When Kasie (Diona Reasonover) discovers that the beeper was used to send Sean a latitude, longitude, and time for a meeting that night, Parker and McGee (Sean Murray) stake it out. Parker confides that Billy saved his life in juvie, and he's been dreading the day that they might end up on opposite ends of an investigation. But McGee's optimistic that Billy will surprise him.

The man there to meet Sean is a DEA agent who flipped him after a drug bust and tasked him with infiltrating the bank robbery crew run by the neck-tattooed woman, Kat Hanna.

Parker goes out on a limb to enlist Billy's help in tracking Hanna down, reminding Billy that she might be innocent — and the Billy he knows wouldn't hurt an innocent.

His old friend comes through with Hanna's address, and the team brings her in after finding the murder weapon in her apartment along with a rare baseball card taken from a safety despot box during a bank robbery.

She declares her innocence, but when they start talking about a double murder, she immediately admits that she and her crew were robbing a Baltimore jewelry store the night in question.

Then ruh roh, Kasie finds evidence that the murder weapon actually belongs to Billy, and the baseball card is covered in the coffee grounds he stocks in his market.

Parker kicks big dents into his desk at hearing the news, then apologizes for the unprofessionalism. He tracks his friend down at their old hideout, St. Mary's Catholic Church, and finds that Billy's there to get a confession out of Colin, his market employees.

You see, Sean found the baseball card in Colin's apartment during a break-in and tried to blackmail him, but Colin put an end to that by stealing Billy's gun to do a little murder and framing.

Billy's ready to put a bullet into Colin and won't listen to Parker's pleas to let him make the arrest. So Parker offers to kill Colin himself under the guise of self-defense. Billy realizes he couldn't live with himself if Parker sinks to his level and agrees to let Parker bring Colin in.
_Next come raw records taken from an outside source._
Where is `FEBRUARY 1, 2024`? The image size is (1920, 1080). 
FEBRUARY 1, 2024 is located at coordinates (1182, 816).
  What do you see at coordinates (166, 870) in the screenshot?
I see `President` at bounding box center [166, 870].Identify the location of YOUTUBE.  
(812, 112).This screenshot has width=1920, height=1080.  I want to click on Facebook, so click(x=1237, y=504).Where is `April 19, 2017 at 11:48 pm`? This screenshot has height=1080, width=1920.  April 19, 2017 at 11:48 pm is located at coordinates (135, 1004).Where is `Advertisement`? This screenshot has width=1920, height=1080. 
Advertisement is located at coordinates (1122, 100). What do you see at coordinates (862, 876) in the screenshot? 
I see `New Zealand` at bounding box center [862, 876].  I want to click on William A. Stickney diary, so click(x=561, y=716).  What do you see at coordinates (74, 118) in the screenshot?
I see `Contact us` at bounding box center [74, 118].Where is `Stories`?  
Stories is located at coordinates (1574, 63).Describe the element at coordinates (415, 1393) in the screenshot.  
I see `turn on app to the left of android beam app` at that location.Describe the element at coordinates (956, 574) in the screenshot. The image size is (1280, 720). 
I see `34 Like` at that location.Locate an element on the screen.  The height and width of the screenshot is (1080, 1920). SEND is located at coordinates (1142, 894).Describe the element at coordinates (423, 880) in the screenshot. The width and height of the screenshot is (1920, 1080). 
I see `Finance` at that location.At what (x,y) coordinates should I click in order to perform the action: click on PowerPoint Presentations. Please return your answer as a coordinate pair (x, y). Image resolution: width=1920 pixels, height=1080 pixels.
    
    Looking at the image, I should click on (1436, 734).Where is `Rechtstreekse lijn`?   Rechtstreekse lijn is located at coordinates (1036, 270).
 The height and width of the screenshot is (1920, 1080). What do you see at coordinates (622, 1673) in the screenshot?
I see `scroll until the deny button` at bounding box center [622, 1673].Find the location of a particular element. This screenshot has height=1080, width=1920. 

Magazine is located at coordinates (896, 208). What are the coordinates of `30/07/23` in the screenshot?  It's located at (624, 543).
Afterward Parker confirms what we all knew (or at least hoped!): there's no way he was actually going to kill Colin in cold blood. But he does threaten to shoot Billy if his friend ever takes the law into his own hands again.

Friendship maintained, justice served, and RIP Danna Colley, who just wanted to study possums in the woods.

Stray shots

  • NCIS had a huge adjustment to make after Gibbs' departure, and Parker's been refreshing as the anti-Gibbs: open, complimentary, technology- (and pastry-) friendly. Well done, show, and keep giving us these glimpses into Parker's past.
  • Arthur Fonzarelli is an A+ fake name to give the cops in the 1970s.
  • Palmer and Knight. Knight and Palmer. To avoid being seated at the kiddie table, Jess recruits Jimmy to be her plus-one for her cousin's wedding—as friends, of course. She seems nervous to ask him, and Palmer's super hyped by this platonic outing. Then he practically swallows his tongue when he catches sight of a dolled-up Knight—although to be fair, she looks incredible. Watch this space as this story develops.
  • Of note: Knight asked (and was turned down by) Sawyer as her possible date. Here's hoping this means more Zane Holt someday.
  • Quote of the week courtesy of Torres: "It's a wedding. Everybody has to do the chicken dance."